Stored items:
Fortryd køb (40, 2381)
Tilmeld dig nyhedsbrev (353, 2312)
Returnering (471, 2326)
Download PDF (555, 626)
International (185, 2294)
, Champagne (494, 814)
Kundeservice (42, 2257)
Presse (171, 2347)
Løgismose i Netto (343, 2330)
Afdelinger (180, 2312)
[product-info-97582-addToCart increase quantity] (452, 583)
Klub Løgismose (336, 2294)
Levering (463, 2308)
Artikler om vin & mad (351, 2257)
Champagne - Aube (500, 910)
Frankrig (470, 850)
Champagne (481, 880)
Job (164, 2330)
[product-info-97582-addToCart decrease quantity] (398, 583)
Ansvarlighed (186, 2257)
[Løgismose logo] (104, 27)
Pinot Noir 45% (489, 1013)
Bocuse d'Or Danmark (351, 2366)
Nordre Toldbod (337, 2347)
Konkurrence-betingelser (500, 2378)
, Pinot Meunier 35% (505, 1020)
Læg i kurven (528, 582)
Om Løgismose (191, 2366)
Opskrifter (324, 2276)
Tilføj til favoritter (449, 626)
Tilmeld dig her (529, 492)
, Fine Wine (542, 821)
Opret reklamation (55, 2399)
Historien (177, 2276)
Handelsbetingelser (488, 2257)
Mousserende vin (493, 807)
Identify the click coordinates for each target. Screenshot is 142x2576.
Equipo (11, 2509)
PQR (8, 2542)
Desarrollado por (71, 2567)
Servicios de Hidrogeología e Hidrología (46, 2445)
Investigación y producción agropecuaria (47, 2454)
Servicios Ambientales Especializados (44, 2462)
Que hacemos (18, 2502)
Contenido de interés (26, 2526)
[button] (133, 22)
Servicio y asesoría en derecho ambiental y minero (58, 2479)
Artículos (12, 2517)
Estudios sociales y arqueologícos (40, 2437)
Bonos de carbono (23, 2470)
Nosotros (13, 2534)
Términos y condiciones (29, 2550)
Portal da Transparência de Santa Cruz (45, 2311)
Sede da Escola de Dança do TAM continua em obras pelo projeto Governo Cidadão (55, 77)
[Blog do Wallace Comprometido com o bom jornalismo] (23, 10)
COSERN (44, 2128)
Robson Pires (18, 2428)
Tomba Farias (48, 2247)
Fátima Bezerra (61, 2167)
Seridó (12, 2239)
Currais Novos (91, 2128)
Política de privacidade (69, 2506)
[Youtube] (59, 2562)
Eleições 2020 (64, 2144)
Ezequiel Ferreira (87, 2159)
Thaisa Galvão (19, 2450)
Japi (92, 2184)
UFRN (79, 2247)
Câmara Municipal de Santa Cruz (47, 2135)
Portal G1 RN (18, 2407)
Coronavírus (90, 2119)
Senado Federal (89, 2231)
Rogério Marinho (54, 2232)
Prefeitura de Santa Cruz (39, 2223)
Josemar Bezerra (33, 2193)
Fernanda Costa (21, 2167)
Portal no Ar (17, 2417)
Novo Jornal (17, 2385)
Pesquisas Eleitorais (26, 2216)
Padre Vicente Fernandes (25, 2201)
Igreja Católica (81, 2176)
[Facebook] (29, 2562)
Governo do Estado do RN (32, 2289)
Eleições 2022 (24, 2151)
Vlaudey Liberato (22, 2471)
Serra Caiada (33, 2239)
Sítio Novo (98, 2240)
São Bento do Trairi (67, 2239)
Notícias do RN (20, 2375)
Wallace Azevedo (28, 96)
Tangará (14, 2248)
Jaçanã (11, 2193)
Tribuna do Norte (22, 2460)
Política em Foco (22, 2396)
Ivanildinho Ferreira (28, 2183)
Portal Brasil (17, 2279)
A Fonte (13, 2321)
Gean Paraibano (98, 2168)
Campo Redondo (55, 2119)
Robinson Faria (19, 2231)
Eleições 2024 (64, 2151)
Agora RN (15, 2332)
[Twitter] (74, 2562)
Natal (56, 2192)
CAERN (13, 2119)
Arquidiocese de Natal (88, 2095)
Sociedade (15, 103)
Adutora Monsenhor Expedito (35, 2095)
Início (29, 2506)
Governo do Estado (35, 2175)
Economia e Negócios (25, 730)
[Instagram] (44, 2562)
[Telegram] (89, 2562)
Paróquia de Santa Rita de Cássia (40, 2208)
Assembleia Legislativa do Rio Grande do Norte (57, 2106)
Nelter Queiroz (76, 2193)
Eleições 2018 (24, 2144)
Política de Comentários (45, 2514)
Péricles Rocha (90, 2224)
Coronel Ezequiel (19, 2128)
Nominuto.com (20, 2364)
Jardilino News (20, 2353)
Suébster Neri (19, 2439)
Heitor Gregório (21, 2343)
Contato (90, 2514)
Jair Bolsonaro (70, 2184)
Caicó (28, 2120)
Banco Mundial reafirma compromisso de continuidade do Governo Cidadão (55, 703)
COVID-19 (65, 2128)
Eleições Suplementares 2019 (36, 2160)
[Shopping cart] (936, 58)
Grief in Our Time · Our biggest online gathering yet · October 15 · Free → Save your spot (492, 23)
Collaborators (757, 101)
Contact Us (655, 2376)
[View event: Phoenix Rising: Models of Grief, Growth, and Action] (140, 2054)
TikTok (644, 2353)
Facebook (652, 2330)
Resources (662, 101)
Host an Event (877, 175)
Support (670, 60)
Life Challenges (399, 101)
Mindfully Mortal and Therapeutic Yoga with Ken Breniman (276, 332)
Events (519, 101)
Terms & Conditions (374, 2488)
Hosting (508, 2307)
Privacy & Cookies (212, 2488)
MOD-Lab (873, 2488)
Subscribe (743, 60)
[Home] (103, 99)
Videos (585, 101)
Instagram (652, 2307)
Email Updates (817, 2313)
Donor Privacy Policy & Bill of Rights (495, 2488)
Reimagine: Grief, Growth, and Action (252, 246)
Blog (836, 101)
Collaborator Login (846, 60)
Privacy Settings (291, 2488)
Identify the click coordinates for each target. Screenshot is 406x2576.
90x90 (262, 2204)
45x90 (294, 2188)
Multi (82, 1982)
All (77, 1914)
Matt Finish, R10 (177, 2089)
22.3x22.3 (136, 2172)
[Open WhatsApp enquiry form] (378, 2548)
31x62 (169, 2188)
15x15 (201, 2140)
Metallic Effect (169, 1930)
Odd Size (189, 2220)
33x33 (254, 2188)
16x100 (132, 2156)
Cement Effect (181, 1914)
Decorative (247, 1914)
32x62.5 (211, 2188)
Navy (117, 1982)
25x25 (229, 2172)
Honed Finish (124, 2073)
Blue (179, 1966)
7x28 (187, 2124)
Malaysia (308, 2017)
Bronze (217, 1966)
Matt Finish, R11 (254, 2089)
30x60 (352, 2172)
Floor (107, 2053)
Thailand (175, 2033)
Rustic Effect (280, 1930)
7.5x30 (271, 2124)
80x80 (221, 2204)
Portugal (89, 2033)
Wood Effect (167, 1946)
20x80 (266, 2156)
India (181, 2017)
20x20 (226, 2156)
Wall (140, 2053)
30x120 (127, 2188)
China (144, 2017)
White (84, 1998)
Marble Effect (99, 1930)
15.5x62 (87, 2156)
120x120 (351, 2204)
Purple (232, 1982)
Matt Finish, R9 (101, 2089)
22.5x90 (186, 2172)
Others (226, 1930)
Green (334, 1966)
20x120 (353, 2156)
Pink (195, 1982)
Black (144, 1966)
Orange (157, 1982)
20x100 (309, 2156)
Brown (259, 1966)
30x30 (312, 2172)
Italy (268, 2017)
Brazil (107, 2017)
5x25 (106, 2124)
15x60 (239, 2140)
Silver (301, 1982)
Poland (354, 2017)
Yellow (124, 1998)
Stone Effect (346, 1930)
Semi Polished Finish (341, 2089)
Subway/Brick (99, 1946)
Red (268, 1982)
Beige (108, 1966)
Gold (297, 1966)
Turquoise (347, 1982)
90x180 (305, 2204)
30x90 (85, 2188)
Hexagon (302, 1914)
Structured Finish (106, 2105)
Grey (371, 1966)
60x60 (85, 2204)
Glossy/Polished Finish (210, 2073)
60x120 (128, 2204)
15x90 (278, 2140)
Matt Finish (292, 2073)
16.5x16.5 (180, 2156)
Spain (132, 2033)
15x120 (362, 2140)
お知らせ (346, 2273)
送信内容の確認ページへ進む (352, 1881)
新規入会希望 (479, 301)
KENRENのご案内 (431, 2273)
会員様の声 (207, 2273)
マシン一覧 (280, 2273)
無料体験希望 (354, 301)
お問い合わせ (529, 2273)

* **Action item**:
Where the data above reaches the line holding "Terms & Conditions (374, 2488)", begin printing, and stop after the line holding "Reimagine: Grief, Growth, and". Each line must be reproduced exactly, with nothing else added.

* **Answer section**:
Terms & Conditions (374, 2488)
Hosting (508, 2307)
Privacy & Cookies (212, 2488)
MOD-Lab (873, 2488)
Subscribe (743, 60)
[Home] (103, 99)
Videos (585, 101)
Instagram (652, 2307)
Email Updates (817, 2313)
Donor Privacy Policy & Bill of Rights (495, 2488)
Reimagine: Grief, Growth, and Action (252, 246)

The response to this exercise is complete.